Grat maps - please make them Zoom-able, so we acn look at the 5 boroughs and the outlying counties of NYC.
Brian misunderstood the first map he was discussing (% residing in place of birth). He said it was % of people born in the state still living in the state. This is not what the map shows.
It more of a measure of in-migration, not out-migration. So, very few people move to Louisania (hence the low number of people born from outside the state), but it could be that many people from Louisania move elsewhere.
It's sometimes exhausting to realize how many times things must be repeated to get through to the american consciousness...New Orleans was a cosmopolitan town 500 hundred years ago!!! Black folks have been there over 400 hundred years!!! YES, their roots are deep, yes, most were/are poor and had nowhere else to go/family elsewhere. Perhaps you recall that in Viet Nam, one of the most hurtful things our forces did to the Vietnamese people was forceable removal of the population. This meant they had to leave their dead, buried for centuries, behind. Here, one of the most hurtful things 'developers' is "urban renewal" which inevitably and, by definitiion, is the forced removal of longtime residents from neighborhoods where they've lived sometimes for generations.
Please make the maps bigger next time. I can barely read the key.
Does Puerto Rican get counted as foriegn born?
Jess #4 - Most prevalent is used (I surmise) because you could have 40% white, 35% black and 25% latin. In this case, no one group is a majority so I presume this is why they use "most prevalent".
Thank you Chris O.
# 9
People born in Puerto Ricans are US citizens.
#10
Yes, but are they counted as such in the ACS? The dataset lists them with the foreign countries.
For those areas in the middle of the country that had (unexpectedly?) large numbers of foreign born, did anyone compare the locations of universities?
Yes yes, do hit the census bureau site for the PDF's if you really want to see anything on the maps.
I really hope that in future discussions they don't gloss over a key, key point: Hispanic is not a race. Hispanic, unlike, say, Mexican-American, is not an ethnicity either.
As far as race goes, remember (numbers may be off a point or two since I last checked) something close to half of Hispanics check "white" on the census forms, and almost all the rest check "other". There's a much larger discussion to be had about what this means for understanding ourselves, but these are facts that ought to be kept near top of mind, especially when you look at the western half of the united states.

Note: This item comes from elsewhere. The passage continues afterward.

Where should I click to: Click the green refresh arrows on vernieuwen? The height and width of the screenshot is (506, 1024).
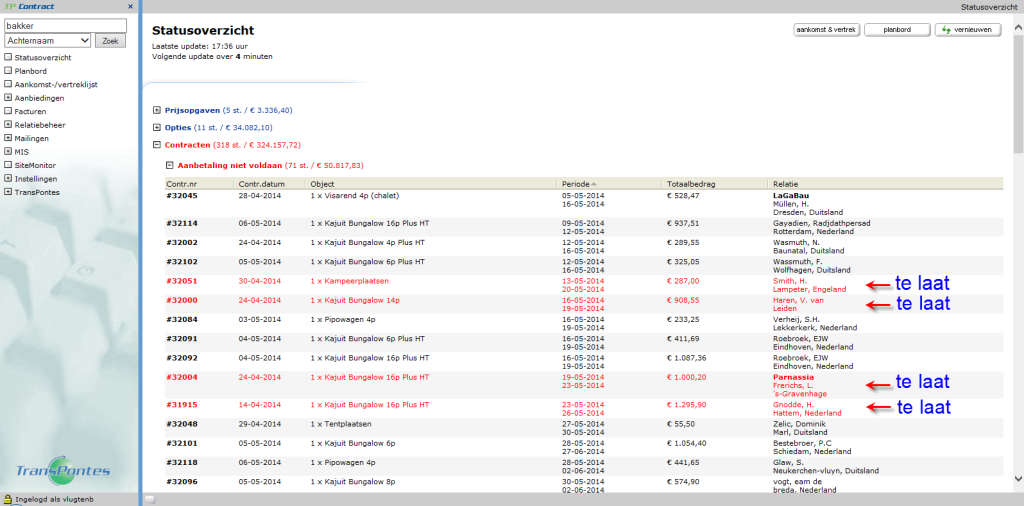click(x=945, y=30)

Counting and showing Arab-Americans:
Arab-Americans have been here since before the revolution (in great numbers since the end of the 19th century), yet only on the last census, after decades of demands, were we allowed to check off the countries of our origins. There are at least three million Arab-Americans - is that too small a number (and we're spread out across the US) to register (or to get our own color) on the map? We do make up quite a large percentage of the voting population in a handful of swing states as well as some major US cities.
I wonder if there are other groups (South Asians, for example) who don't neatly fit into the existing census categories yet are here in fairly large numbers.